> PROMPT
The material beneath this line should be printed exactly, with its pictures omitted.

> EXERCISE DATA

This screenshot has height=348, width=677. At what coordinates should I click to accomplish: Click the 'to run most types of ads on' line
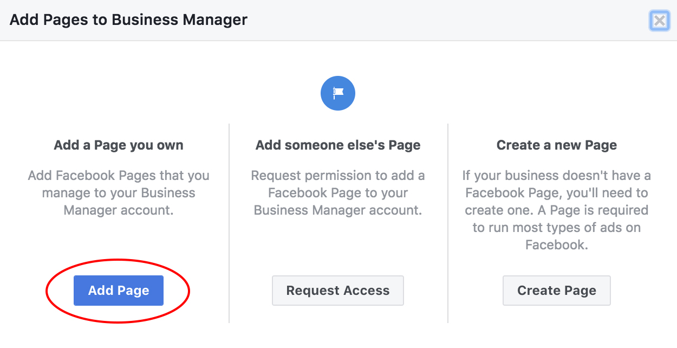[557, 228]

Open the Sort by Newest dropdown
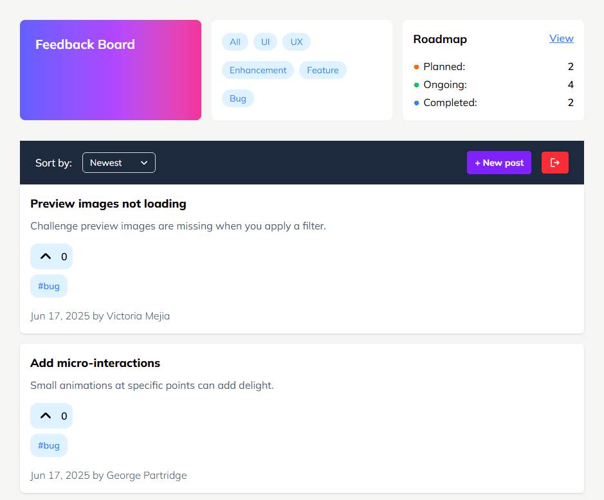coord(118,163)
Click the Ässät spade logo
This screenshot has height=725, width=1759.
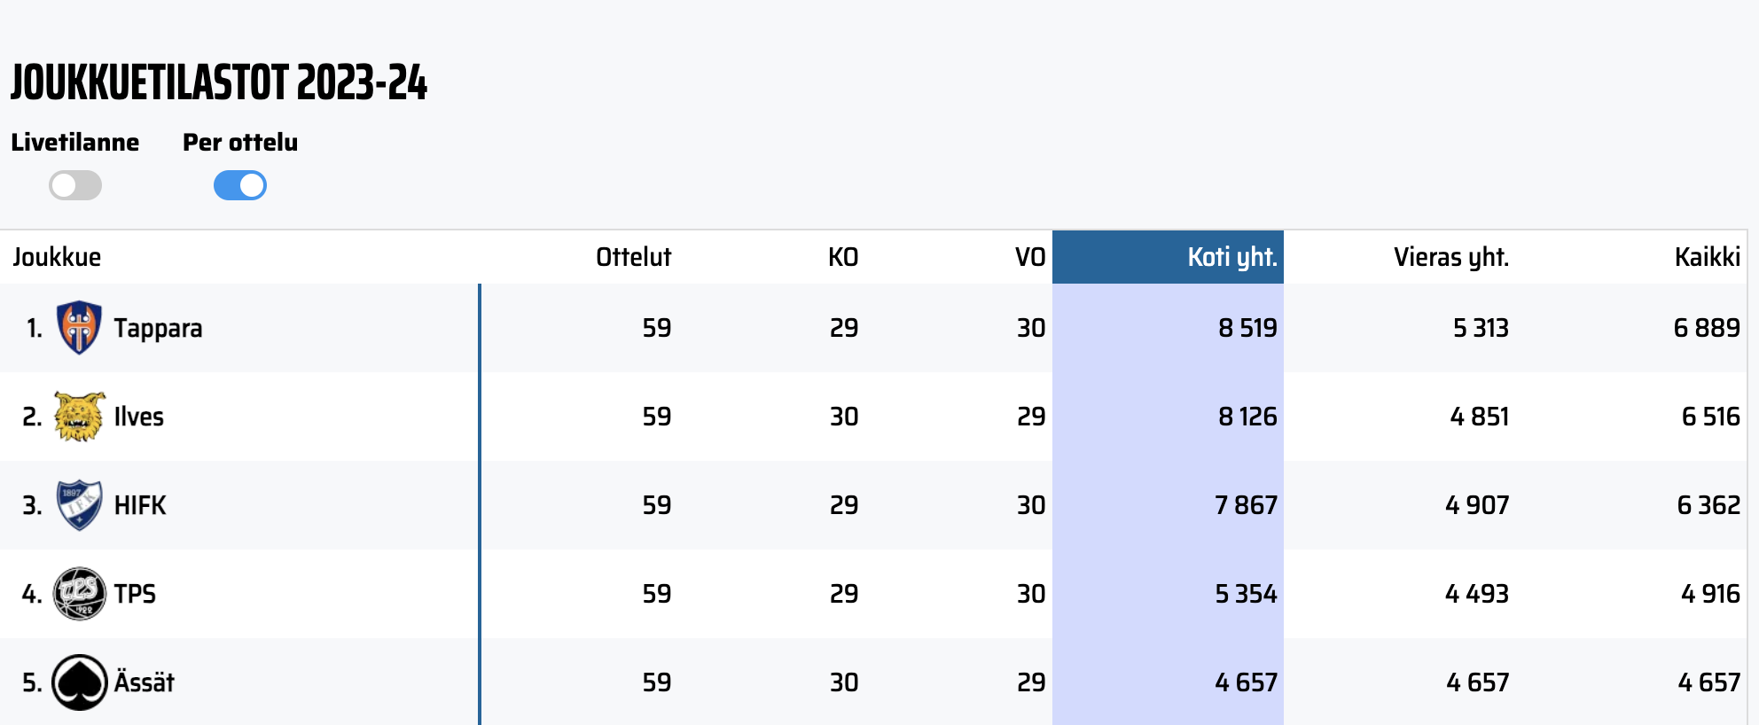pyautogui.click(x=79, y=682)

> ANSWER SECTION
This screenshot has height=348, width=677. At what coordinates should I click to accomplish: Click the 'to run most types of ads on' line
[557, 228]

Open the Sort by Newest dropdown
coord(118,163)
Click the Ässät spade logo
This screenshot has height=725, width=1759.
pyautogui.click(x=79, y=682)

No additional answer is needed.